Onu onaylayan sesler etrafı sardı.
"Kullanılıyoruz." dedi Aras. "Kullanılmaktan nefret ederim."
Güldü Alper. "Kusura bakma bay ego. Hepimiz birer piyonuz."
Gözlerini devirdi Aras. "Sen buna alışık olabilirsin. Ama ben piyon olmak istemiyorum."
"Defol git lan o zaman, seni tutan yok."
Aras dişlerini sıktığında onun yanında duran Erva, kolunu sıkarak susmasını istedi.
Aras sustmuştu.
Oluşan sessizlik insanın içini ürpertecek derecedeydi.
Acaba ormandaki şehirden onlara bahsetmeli miydik?
Alper'in kulağına eğildiğimde "Ormandaki şehirden bahsedecek miyiz?" diye sordum.
"Bilmiyorum." dedi. "Emin olunca mı söylesek?"
"Şansımı deneyeceğim."
Sesimi biraz daha yükselttiğimde konuşmaya başlayacaktım ki, Beren sözümü kesti.
"Sizce şu kız kamp için mi burada olduğunu sanıyor?"
"Galiba." dedi Mehveş. "Bilseydi gelmezdi."
"Bence söylemeliyiz." dedi Koray. "Neler olduğundan haberi olmalı."
"Bence de." diye hak verdi Sanem ona.
"Hayır." dedi Alper gereğinden fazla yüksek çıkan sesiyle. "Bilmeyecek."

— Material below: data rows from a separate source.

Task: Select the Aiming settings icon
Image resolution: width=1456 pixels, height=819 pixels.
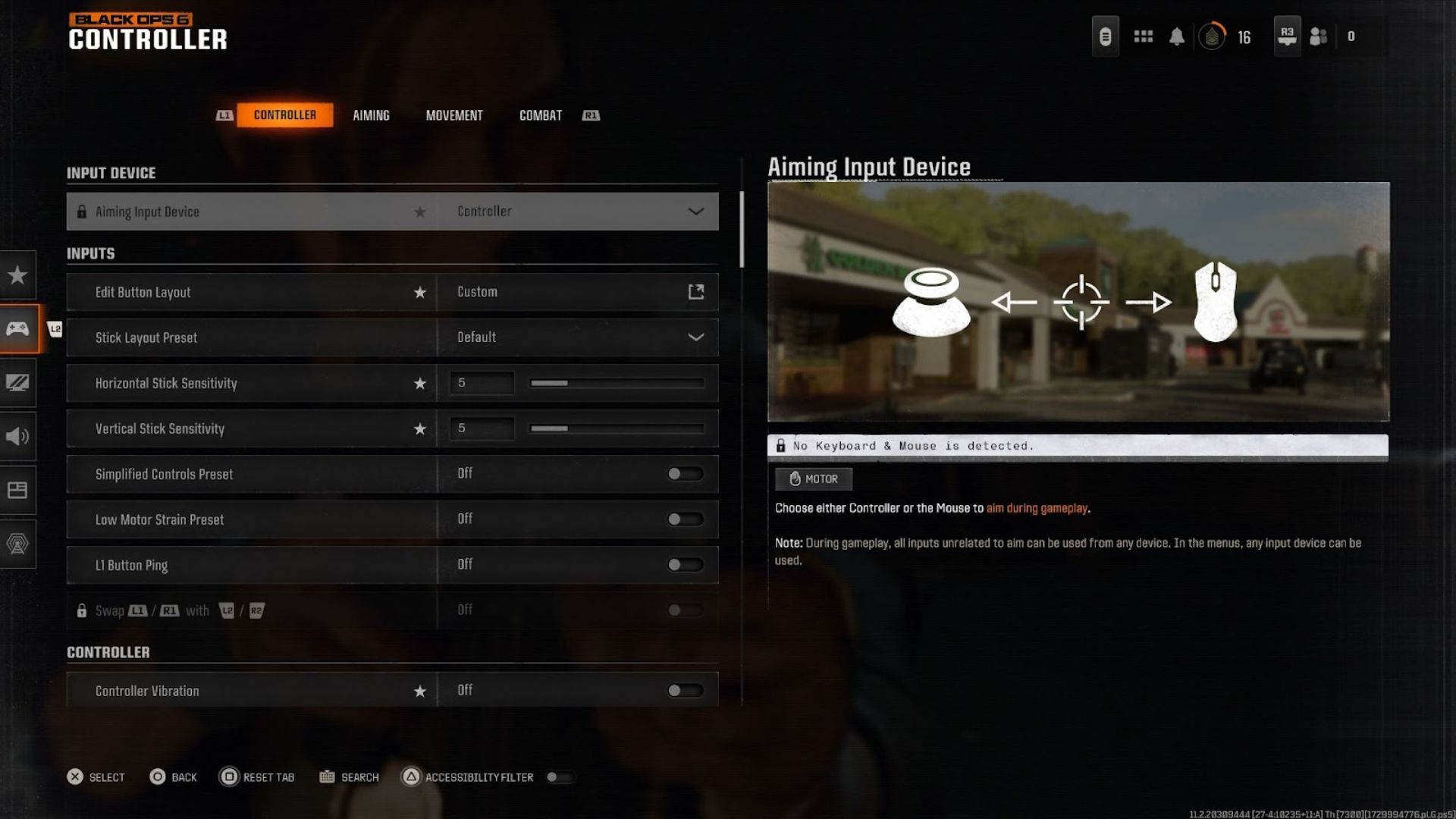Action: coord(371,115)
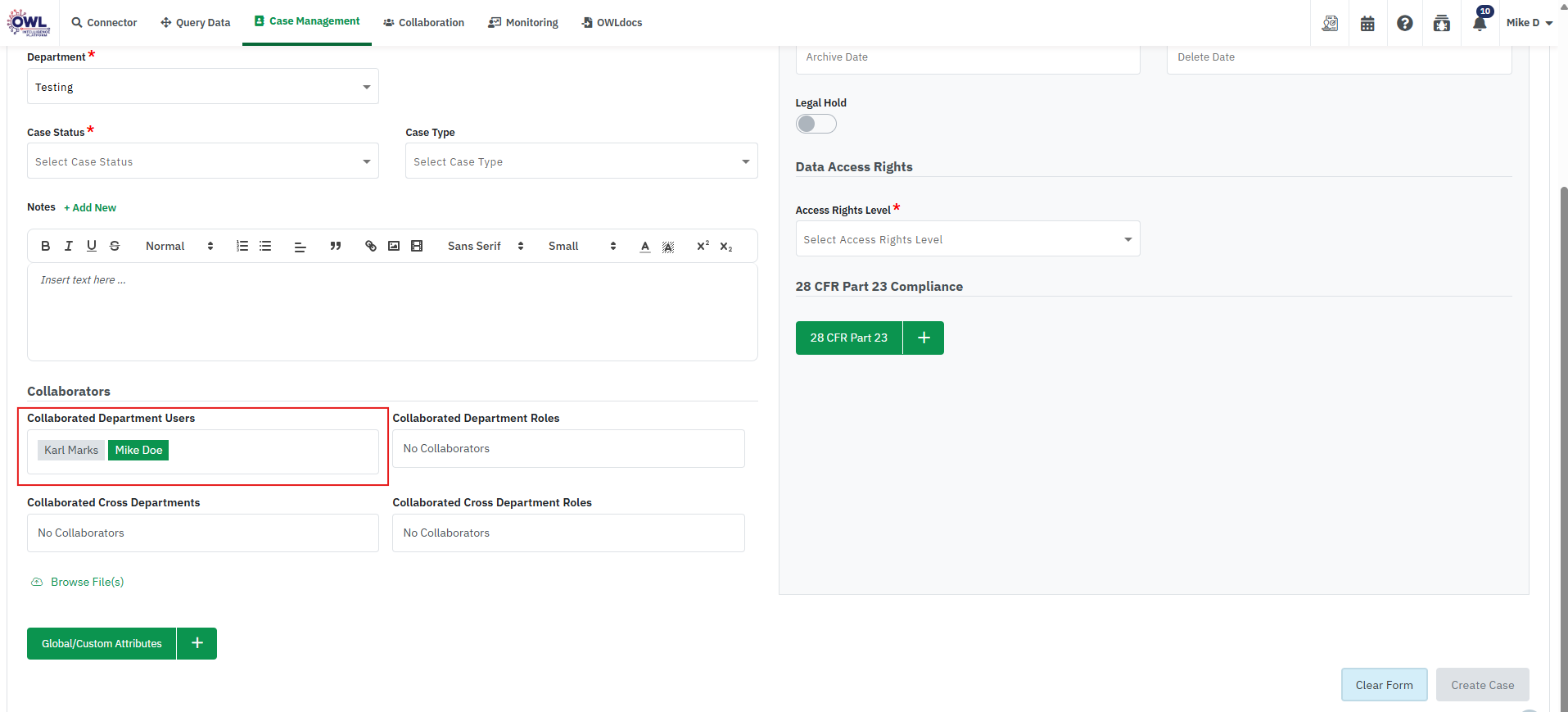Open the notifications bell icon

coord(1480,23)
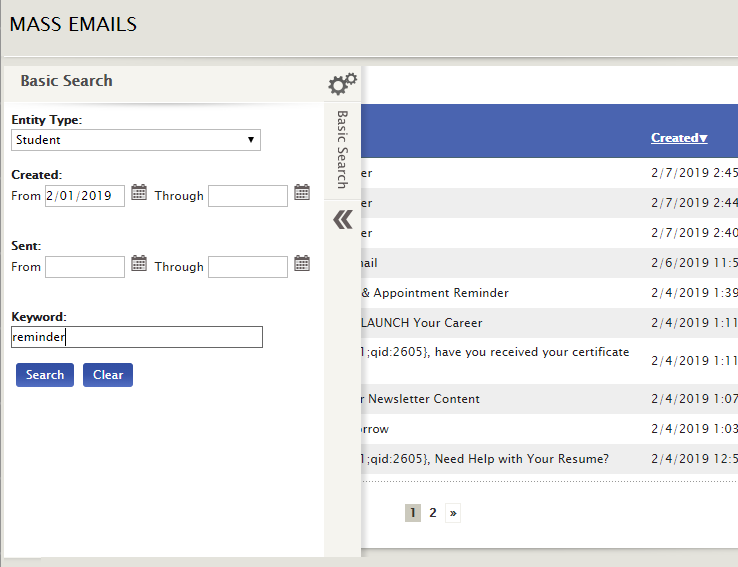The height and width of the screenshot is (567, 738).
Task: Open the Entity Type dropdown
Action: click(x=136, y=140)
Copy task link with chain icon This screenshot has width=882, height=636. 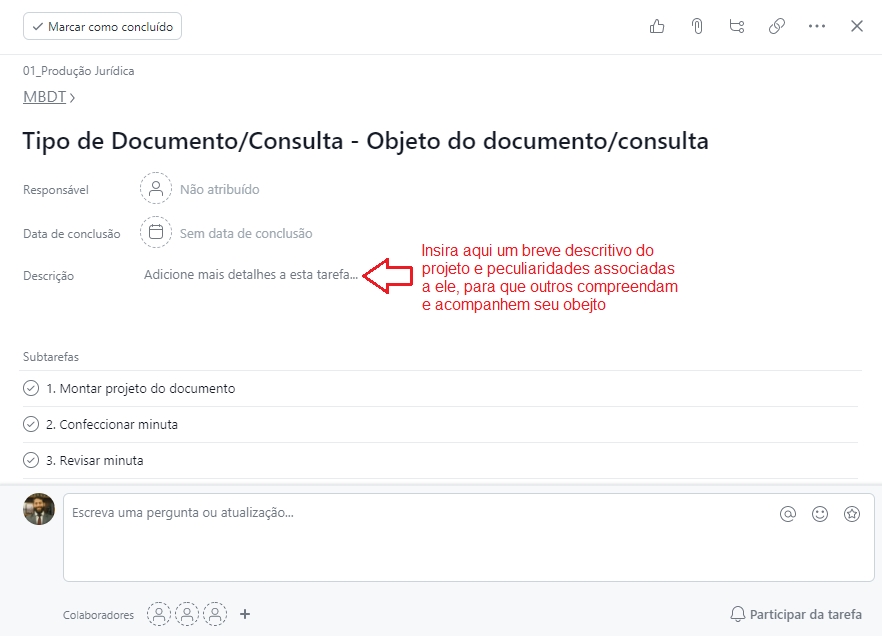click(777, 27)
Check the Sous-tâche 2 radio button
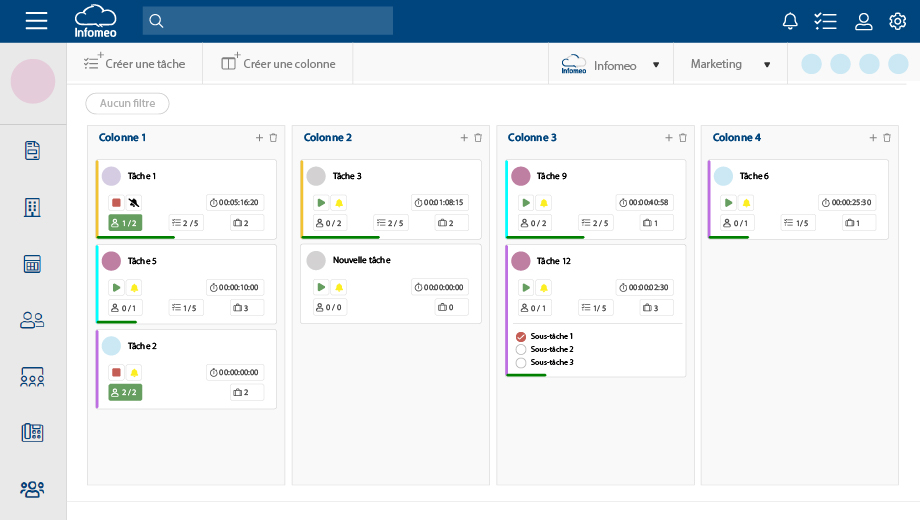This screenshot has height=520, width=920. click(521, 349)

Alper'e ters ters baktığımda bana bakmıyordu.
"Yani..." dedi toparlamaya çalışarak. "Boşu boşuna korkmasına gerek yok."
Kaşlarımı çattım. "Neden onu koruyorsun?"

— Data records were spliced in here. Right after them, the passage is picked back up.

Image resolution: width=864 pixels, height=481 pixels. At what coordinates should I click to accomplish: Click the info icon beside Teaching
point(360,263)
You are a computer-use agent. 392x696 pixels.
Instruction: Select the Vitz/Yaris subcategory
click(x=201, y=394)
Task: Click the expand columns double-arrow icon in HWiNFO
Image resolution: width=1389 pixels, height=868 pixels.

"Onu korumuyorum." dedi buz gibi sesiyle.
"Onu koruyorsun Alper."
"Alya, korumuyorum dedim."
"O zaman neden bilmesini istemiyorsun?"
"Bilmesini istemiyor değilim." dedi. "Sadece bilmesine gerek yok."
"Gerek var." dedim inatla. "Ne için yaşadığını bilmesine gerek var."
"Alya!"
"Ne var Alper?" dedim. Kıskançlığımın her damlasını dışarı yansıtıyordum. Herkes bizi izliyordu.
"Kıskançlığın sırası değil."
Güldüm. "Evet. Şu an kısançlığın sırası değil." dedim mizhtan yoksun sesimle. "Şu an eski sevgiliyi koruma sırası."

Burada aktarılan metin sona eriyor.